▶ _Directions for this task_
The entries shown below are to be printed in full, unaltered.

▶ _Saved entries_
*** Block opens ***
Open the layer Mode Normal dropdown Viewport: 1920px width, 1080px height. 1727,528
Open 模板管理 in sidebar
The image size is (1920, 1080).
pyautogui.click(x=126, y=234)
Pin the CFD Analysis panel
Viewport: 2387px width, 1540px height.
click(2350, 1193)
*** Block closes ***
▶ _The completed task_
Open the layer Mode Normal dropdown Viewport: 1920px width, 1080px height. 1727,528
Open 模板管理 in sidebar
The image size is (1920, 1080).
pyautogui.click(x=126, y=234)
Pin the CFD Analysis panel
Viewport: 2387px width, 1540px height.
click(2350, 1193)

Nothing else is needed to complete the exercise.